Evidence cited in the report shows that reading glasses can cost under $3 per pair in volume and that simple workplace or school screening and glasses programs can yield immediate productivity and learning gains. The authors did not model more complex eye conditions such as diabetic retinopathy or glaucoma in this investment case but said the proposed investments would strengthen systems to tackle those problems later.

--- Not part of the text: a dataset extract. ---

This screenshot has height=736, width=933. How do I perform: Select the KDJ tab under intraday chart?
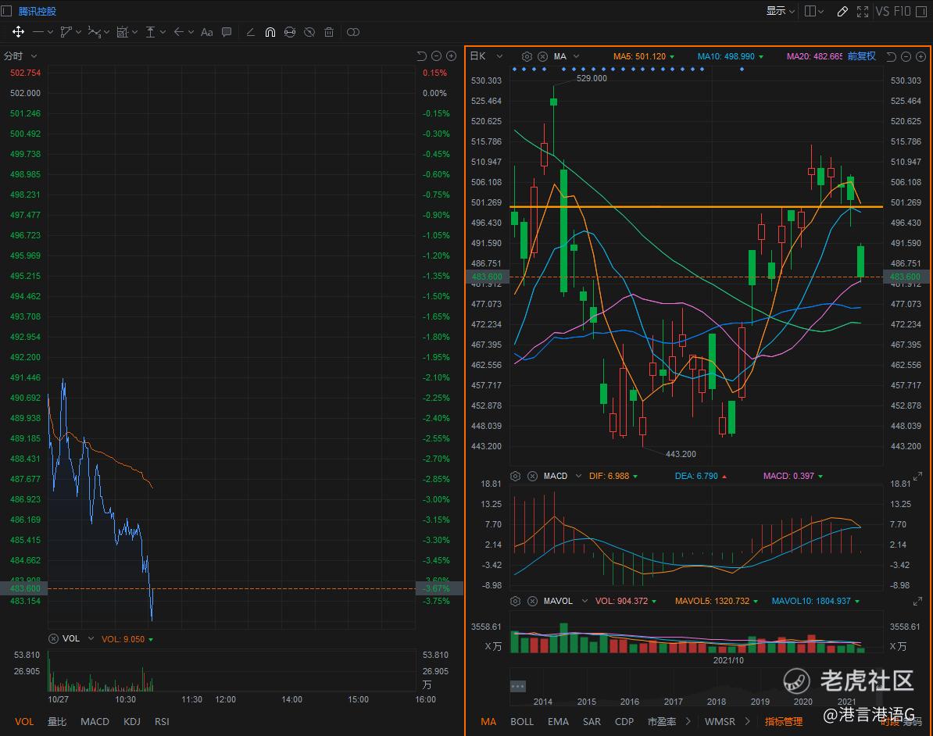coord(132,721)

“Five years ago, this General Assembly achieved the adoption of the ‘Vision for Everyone’ resolution, a landmark agreement that committed us all, as leaders, to ensuring eyecare reaches those who need it most,” said Gaston Browne, prime minister of Antigua and Barbuda, in his address at the United Nations. “But five years on, not enough progress has been made. There are still children losing out on education because they cannot read a book or see a blackboard properly. There are still workers leaving their jobs because they cannot see well enough to be safe or productive. There are still elders unable to help their families or contribute to society in the way they can and should.”
He continued, “Unlike some difficult and complex policy issues, eye health already has solutions that are affordable and implementable. What is needed now is action to get these solutions to the people who need them.”

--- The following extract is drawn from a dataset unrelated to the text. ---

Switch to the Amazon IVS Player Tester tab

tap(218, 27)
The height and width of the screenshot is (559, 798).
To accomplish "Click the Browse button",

A Global Development Pitch
The analysis frames eyecare as a development as well as a health priority, arguing that restoring sight supports education, labor-force participation, gender equity (by easing caregiving burdens that fall disproportionately on women) and road safety.
The authors note the case could be much larger if countries expanded beyond the initial focus. They estimate that closing the remaining avoidable sight-loss gap across low- to middle incoming countries would deliver annual global economic gains of roughly $447 billion.
The report’s authors call for rapid political commitment, earmarked financing, regulatory changes to allow trained nonclinical personnel to dispense reading glasses and partnerships with private and non-government organizations to scale services. They urge governments to embed eyecare into universal health coverage and to leverage schools, workplaces and driver licensing systems as screening platforms.
“The benefits of restoring sight to individuals, families, communities, and the broader economic and social environment are clear,” said Jack Hennessy, senior health economist, The Fred Hollows Foundation. “We show how such interventions can be nationally and globally scaled at extremely low-cost, proving that eye health truly is one of the best investments in global health.”
Brad Wong, chief economist at Seva Foundation agreed, “By 2030, these measures could return hundreds of billions to the global economy each year. The evidence is clear: eye health is no longer a peripheral issue. It is central to driving sustainable growth.”